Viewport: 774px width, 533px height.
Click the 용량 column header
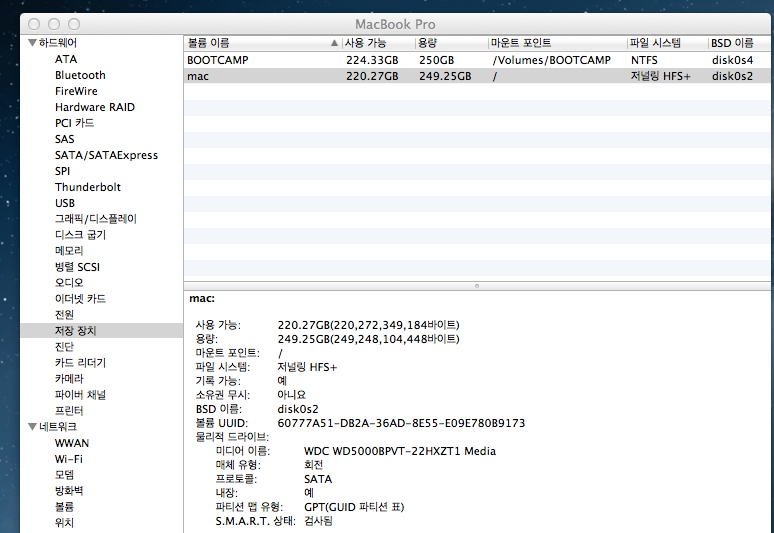tap(450, 43)
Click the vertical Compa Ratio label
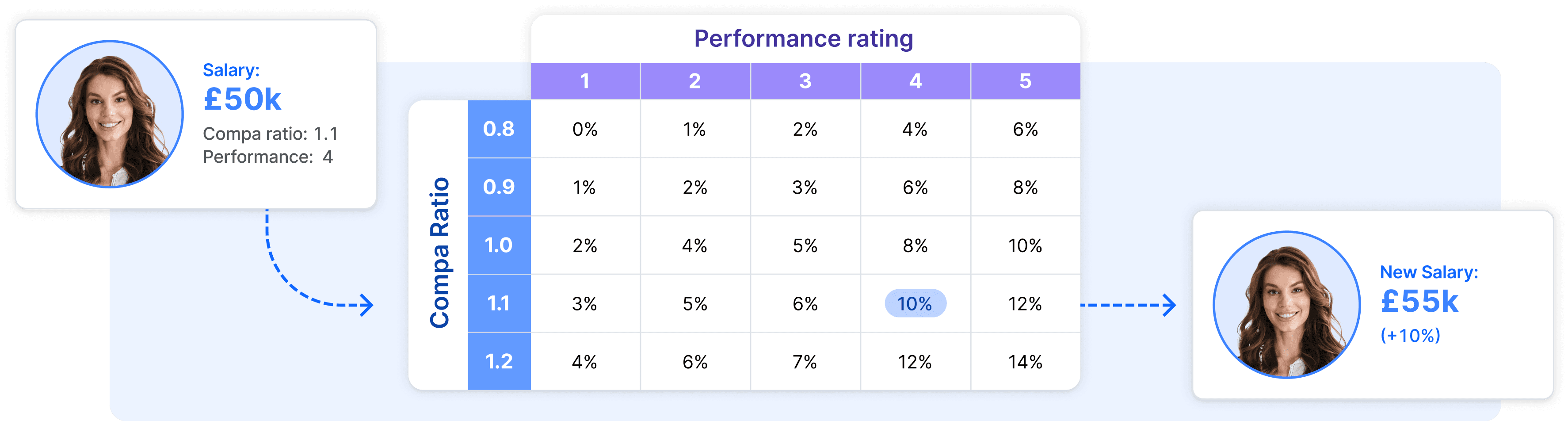1568x421 pixels. [439, 252]
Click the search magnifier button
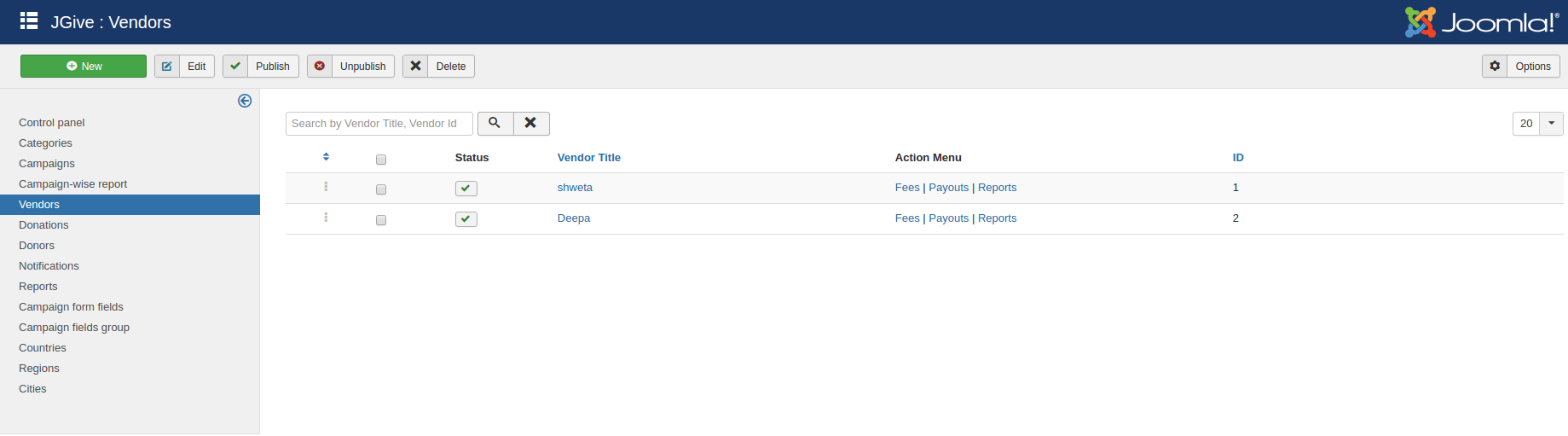 coord(495,123)
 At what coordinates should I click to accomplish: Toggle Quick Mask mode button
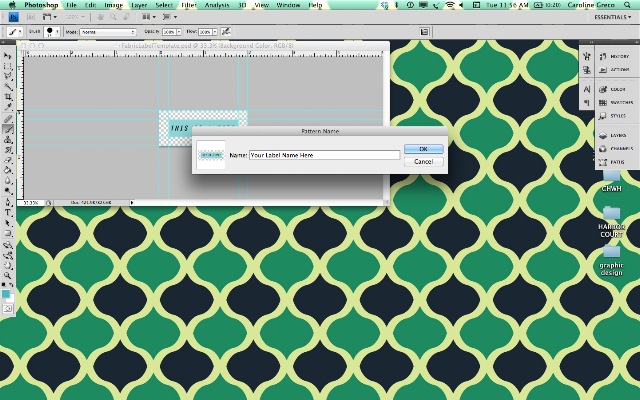[x=8, y=309]
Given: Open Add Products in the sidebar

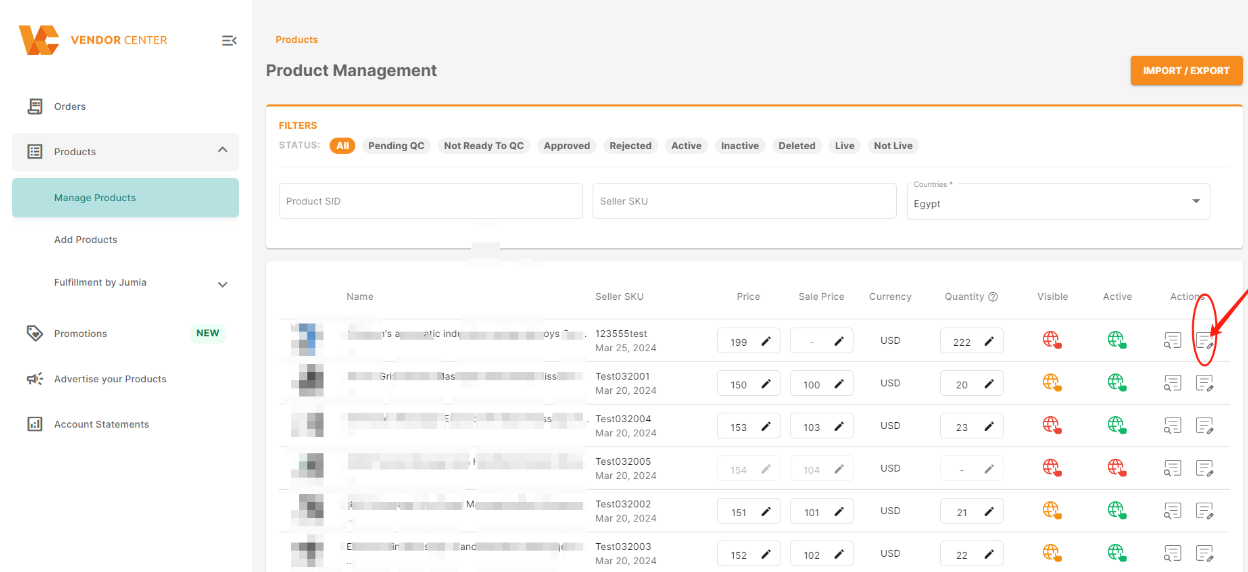Looking at the screenshot, I should [x=86, y=240].
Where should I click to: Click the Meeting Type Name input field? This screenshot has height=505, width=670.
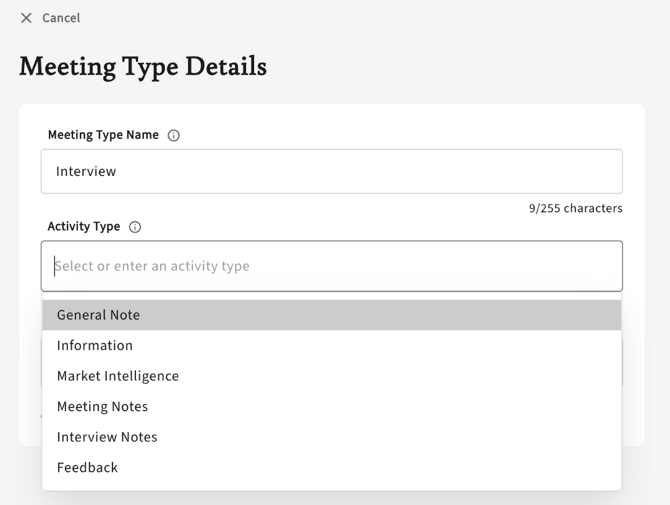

····················

_Task goal_. The listing above, line by line: print it exactly, but not its pictures.

_Answer to this problem_.
Viewport: 774px width, 533px height.
Click the 용량 column header
tap(450, 43)
Click the vertical Compa Ratio label
1568x421 pixels. [439, 252]
Click the search magnifier button
 coord(495,123)
 At what coordinates should I click to accomplish: Toggle Quick Mask mode button
[x=8, y=309]
Given: Open Add Products in the sidebar

Looking at the screenshot, I should [x=86, y=240].
Where should I click to: Click the Meeting Type Name input field? This screenshot has height=505, width=670.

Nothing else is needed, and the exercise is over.